Comment as-tu décidé de devenir guide conférencière ? Quel a été ton parcours ?

Je me suis passionnée pour l’histoire très jeune. Très tôt, mes grands-parents m’ont fait découvrir les champs de bataille et les plages du débarquement : je ne suis pas tombé dans la marmite, mais dans les livres et les musées. Il y a eu aussi des rencontres, de très bons instituteurs surtout, et enfin, ma première école : le musée Somme 1916. 

J’ai commencé à travailler dans le secteur du tourisme de mémoire il y a près de 10 ans. Tout a commencé entre les grandes vacances du collège et du lycée, j’ai débuté un job saisonnier au sein de ce musée.
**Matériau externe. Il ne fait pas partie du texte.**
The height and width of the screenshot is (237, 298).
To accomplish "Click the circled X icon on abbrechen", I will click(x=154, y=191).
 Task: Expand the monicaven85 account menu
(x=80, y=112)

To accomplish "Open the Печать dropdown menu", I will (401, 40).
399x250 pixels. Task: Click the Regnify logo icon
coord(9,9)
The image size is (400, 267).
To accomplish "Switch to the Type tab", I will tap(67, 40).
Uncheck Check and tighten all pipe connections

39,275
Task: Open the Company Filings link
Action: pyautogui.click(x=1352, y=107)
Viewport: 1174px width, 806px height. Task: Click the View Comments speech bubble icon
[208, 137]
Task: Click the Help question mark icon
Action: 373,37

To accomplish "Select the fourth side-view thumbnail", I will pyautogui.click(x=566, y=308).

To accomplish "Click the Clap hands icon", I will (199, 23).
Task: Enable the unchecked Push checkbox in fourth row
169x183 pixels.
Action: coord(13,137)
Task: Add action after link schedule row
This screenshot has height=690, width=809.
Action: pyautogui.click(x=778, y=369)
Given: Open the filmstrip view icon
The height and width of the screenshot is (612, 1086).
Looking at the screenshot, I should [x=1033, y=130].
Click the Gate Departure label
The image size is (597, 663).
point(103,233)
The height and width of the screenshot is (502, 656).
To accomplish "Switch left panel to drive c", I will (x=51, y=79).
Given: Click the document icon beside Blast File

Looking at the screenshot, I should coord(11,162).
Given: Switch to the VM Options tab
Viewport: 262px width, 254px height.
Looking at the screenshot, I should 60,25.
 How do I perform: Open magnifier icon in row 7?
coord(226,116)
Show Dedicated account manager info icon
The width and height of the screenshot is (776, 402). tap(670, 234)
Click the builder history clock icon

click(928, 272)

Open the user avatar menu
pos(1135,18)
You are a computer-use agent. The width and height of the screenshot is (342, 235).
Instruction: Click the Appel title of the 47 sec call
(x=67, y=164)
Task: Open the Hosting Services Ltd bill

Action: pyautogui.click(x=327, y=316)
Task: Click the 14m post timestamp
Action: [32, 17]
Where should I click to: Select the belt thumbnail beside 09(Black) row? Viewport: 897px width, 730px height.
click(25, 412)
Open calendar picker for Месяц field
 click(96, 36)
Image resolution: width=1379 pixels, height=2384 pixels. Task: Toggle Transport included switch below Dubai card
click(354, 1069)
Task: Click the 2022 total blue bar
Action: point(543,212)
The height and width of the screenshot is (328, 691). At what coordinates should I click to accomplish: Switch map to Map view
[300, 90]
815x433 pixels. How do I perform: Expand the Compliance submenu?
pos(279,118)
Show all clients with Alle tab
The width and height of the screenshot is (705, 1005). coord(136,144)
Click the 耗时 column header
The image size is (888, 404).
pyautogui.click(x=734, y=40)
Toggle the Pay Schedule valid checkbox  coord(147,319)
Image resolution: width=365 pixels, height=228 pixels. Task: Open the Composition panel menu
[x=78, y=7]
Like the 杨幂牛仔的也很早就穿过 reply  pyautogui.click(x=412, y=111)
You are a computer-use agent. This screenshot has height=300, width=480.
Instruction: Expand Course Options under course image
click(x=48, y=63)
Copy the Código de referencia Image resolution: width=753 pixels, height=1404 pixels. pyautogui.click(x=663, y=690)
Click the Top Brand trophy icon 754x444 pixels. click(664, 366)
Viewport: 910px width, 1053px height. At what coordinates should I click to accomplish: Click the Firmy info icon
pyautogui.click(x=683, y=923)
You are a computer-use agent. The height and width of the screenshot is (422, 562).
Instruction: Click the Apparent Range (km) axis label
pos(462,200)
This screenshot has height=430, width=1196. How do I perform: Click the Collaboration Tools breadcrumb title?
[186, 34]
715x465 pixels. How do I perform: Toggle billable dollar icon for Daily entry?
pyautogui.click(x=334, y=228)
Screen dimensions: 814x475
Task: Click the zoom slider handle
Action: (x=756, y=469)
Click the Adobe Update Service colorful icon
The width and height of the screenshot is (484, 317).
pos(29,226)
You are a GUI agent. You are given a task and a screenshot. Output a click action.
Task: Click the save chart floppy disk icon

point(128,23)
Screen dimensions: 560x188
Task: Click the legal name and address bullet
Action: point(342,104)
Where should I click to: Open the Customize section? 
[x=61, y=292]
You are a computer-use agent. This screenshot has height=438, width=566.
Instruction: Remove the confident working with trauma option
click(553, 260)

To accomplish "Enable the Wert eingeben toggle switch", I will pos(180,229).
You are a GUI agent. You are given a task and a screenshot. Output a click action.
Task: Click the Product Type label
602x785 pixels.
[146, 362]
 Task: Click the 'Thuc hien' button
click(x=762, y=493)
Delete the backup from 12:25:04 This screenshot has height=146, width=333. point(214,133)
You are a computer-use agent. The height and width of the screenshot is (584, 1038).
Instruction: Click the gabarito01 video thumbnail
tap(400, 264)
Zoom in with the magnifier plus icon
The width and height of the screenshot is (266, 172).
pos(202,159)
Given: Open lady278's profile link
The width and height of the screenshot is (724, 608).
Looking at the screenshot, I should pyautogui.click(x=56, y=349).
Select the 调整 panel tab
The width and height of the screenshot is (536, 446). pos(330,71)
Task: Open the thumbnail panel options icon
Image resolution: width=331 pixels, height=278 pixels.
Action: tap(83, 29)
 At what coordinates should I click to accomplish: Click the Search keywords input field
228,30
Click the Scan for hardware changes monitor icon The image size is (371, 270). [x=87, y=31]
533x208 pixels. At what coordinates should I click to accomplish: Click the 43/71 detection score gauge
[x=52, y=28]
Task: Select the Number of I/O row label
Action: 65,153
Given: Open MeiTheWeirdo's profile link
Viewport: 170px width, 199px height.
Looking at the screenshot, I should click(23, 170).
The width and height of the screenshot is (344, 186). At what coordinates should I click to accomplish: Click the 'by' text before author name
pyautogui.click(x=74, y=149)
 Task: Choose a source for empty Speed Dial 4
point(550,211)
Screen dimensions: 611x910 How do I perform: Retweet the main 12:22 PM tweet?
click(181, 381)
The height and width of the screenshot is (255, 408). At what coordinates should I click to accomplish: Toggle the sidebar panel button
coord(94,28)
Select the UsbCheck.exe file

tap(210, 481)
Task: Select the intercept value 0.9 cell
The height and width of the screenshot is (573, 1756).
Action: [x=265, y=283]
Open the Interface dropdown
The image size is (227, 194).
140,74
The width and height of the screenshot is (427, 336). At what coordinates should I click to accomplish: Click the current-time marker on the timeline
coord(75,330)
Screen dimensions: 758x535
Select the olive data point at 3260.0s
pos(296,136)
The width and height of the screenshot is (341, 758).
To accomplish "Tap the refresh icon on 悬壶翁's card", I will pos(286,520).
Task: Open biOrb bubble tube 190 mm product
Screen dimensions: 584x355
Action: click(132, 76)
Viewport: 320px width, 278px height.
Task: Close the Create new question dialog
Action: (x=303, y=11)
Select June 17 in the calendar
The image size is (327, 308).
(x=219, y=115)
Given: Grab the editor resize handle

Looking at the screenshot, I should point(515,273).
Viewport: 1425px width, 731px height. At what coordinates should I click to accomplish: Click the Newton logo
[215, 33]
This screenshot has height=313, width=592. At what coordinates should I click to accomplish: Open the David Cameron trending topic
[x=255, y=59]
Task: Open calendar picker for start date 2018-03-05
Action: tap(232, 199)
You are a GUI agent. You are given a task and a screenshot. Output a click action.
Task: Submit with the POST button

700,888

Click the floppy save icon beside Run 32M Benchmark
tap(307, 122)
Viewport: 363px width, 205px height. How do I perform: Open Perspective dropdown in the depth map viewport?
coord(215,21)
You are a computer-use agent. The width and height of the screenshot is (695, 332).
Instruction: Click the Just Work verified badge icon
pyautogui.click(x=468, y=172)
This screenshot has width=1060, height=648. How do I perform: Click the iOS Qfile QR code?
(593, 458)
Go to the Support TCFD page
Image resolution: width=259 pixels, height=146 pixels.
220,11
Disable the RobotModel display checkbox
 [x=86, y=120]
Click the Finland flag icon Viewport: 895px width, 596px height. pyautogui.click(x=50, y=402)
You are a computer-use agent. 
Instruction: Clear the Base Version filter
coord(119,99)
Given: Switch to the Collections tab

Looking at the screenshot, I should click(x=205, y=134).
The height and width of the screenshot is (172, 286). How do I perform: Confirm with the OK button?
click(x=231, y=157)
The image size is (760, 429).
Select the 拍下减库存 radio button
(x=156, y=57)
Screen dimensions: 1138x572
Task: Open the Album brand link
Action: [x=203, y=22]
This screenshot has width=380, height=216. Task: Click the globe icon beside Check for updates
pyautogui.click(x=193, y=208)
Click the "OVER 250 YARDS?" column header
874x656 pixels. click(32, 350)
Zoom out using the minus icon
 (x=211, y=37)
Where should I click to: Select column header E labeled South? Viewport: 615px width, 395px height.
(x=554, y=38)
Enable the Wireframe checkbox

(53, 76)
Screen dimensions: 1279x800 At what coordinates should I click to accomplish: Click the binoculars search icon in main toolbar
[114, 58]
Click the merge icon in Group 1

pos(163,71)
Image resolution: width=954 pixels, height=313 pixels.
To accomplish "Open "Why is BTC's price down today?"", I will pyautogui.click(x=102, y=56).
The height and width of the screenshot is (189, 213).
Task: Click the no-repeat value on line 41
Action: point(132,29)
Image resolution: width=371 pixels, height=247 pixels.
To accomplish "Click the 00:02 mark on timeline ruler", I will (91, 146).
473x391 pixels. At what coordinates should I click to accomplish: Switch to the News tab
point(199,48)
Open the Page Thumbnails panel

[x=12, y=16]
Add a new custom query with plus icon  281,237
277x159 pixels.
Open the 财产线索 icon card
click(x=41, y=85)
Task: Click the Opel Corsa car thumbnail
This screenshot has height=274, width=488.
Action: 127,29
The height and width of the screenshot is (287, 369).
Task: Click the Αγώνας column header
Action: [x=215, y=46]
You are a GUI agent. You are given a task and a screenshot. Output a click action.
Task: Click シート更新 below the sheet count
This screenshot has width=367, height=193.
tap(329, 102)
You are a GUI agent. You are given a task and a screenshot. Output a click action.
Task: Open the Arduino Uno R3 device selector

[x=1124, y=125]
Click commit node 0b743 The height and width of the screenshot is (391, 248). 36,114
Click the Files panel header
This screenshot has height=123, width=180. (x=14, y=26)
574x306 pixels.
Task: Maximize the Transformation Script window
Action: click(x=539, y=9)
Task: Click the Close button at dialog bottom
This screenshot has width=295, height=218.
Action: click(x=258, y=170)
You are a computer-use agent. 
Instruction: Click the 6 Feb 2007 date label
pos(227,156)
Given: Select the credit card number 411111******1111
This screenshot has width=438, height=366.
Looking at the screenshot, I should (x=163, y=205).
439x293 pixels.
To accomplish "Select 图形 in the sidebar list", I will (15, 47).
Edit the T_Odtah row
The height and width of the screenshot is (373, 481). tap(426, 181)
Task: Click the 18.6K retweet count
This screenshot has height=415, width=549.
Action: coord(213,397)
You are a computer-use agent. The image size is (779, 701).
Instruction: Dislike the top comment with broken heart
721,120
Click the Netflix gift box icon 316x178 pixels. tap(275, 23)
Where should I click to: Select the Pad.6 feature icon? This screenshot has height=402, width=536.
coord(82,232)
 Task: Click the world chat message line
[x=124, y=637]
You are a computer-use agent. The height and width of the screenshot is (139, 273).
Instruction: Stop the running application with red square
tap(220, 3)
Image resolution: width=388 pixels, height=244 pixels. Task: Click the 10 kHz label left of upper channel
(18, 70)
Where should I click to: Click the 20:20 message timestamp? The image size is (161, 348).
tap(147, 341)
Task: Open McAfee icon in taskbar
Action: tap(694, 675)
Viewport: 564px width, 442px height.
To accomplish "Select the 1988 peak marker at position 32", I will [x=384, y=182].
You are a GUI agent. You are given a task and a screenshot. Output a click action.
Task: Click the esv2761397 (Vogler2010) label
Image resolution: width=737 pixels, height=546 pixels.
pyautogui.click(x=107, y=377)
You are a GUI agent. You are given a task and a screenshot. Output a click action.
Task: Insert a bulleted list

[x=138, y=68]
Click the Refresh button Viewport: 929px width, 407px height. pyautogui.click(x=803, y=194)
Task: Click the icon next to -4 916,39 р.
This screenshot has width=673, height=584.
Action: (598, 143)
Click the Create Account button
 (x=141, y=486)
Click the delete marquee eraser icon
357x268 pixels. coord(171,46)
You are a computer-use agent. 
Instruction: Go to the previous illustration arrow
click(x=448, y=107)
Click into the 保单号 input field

Ce fut le déclic, la révélation ! En observant les guides lors des visites, j’ai été subjuguée par toutes leurs connaissances, par leur générosité à partager et à transmettre ces dernières avec le public, je me suis dit : plus tard, je veux faire ce métier ! 

J’ai ainsi entrepris des études en ce sens. J’ai eu pour volonté de faire des formations qui soient complémentaires et me permettent d’être polyvalente : études de tourisme, d’histoire, conservation du patrimoine et enfin, muséologie. J’ai eu l’opportunité de réaliser toutes mes études en apprentissage du lycée, jusqu’à mon master 2. J’ai donc réalisé mon cursus scolaire et universitaire tout en travaillant dans le secteur de la mémoire : musée, office de tourisme, administration centrale (ministère des Armées)… Une très belle aventure ! 

Tu t’es spécialisée autour du tourisme de mémoire. Est-ce que tu peux nous dire ce que c’est ?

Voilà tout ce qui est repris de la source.